National Fraud Authority's review says 11 per cent of charities have fallen victim

Fraud costs £1.3bn a year
Fraud costs £1.3bn a year

The charity sector loses £1.3bn a year to fraud, according to a report released today by the National Fraud Authority.

The figure is equal to about 2.4 per cent of the sector's total income, according to the Annual Fraud Indicator 2011. The indicator says fraud against the voluntary sector makes up about 3 per cent of all fraud in the UK, which costs the country £38bn a year in total.

According to the report, about 11 per cent of charities have been victims of fraud in the past five years. Of these, 47 per cent said the fraud had been by an employee or volunteer.

The figures are based on a survey of 10,000 charities, of which more than 1,000 responded.
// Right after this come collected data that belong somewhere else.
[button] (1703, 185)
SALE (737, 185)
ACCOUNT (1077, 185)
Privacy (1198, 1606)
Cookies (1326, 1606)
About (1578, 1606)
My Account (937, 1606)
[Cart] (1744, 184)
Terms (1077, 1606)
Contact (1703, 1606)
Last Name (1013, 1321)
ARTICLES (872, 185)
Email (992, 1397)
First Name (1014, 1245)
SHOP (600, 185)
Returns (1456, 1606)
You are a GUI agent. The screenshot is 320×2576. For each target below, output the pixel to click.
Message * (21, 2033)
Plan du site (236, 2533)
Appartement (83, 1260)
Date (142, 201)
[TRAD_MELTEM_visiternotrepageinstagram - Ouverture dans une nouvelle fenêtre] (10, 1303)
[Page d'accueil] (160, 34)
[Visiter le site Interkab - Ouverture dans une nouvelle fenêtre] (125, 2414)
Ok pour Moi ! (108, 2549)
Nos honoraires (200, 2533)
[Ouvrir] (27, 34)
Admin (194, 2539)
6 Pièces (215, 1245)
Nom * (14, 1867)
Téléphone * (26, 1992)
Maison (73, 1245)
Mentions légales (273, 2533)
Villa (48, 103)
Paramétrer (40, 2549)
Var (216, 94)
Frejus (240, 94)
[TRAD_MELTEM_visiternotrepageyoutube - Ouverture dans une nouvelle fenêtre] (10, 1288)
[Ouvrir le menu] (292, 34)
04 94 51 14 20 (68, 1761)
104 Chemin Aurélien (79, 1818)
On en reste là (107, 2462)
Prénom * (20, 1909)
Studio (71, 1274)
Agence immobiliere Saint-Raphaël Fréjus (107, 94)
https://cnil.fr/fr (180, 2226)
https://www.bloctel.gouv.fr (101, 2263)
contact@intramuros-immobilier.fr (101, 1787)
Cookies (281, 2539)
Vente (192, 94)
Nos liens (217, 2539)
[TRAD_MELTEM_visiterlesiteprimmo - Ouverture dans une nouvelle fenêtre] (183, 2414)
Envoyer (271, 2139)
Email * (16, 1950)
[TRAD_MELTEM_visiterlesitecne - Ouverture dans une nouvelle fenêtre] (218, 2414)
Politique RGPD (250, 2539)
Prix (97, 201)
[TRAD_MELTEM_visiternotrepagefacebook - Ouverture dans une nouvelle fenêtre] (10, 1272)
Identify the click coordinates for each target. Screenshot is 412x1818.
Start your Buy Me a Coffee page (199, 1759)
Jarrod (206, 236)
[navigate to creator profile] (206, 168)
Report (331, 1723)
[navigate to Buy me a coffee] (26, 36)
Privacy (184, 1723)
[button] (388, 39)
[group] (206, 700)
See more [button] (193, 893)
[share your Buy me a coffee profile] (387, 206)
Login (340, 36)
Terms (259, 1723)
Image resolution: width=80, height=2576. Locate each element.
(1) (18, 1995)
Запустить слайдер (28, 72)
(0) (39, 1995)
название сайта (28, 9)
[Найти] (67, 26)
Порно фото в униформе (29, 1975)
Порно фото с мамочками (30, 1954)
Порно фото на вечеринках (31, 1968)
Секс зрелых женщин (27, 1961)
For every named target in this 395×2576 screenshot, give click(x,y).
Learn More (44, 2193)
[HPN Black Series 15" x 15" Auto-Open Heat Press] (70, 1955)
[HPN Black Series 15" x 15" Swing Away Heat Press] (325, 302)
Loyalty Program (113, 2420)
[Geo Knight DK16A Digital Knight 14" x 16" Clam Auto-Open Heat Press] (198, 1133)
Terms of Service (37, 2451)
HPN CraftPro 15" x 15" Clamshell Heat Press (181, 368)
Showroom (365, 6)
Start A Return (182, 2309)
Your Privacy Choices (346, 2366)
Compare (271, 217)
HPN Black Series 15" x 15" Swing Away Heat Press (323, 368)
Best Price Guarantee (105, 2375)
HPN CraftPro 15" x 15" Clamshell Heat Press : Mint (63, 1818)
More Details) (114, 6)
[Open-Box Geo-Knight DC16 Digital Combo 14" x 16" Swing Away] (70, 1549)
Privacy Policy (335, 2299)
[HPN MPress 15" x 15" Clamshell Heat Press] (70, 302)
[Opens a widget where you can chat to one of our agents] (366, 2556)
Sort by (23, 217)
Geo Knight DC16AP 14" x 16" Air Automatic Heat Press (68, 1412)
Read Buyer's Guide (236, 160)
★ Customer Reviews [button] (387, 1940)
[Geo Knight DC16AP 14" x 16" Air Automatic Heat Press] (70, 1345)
The NFA, part of the Attorney General's office, said it was the first time an accurate figure for charity fraud had ever been reported.

The figure includes fraud against charities, such as that by employees and fraudulent applications for grants, as well as some money lost because of the impact fake charities have on real ones.

But it does not include donations collected by organisations that are not registered as charities and do not intend to use those donations for charitable purposes.

The report says charities believe their main internal fraud risks are theft of supplies and equipment, and skimming off collection money.

The unauthorised use of a charity's name to collect funds is considered to be the most significant external fraud risk, followed by fraud perpetrated by suppliers or contractors.

Sam Younger, chief executive of the Charity Commission, said the report confirmed his organisation's belief that fraud against charities was under-reported.

"However, it also shows that instances of charity fraud remain low and the public can be assured that the vast majority of charitable money is going straight to good causes," he said.

"Charity trustees must be more fraud-aware, and I hope that today's report is a wake-up call to charities that think it will never happen to them."

He said charities should read the commission's guidance to ensure they were not at risk of fraud.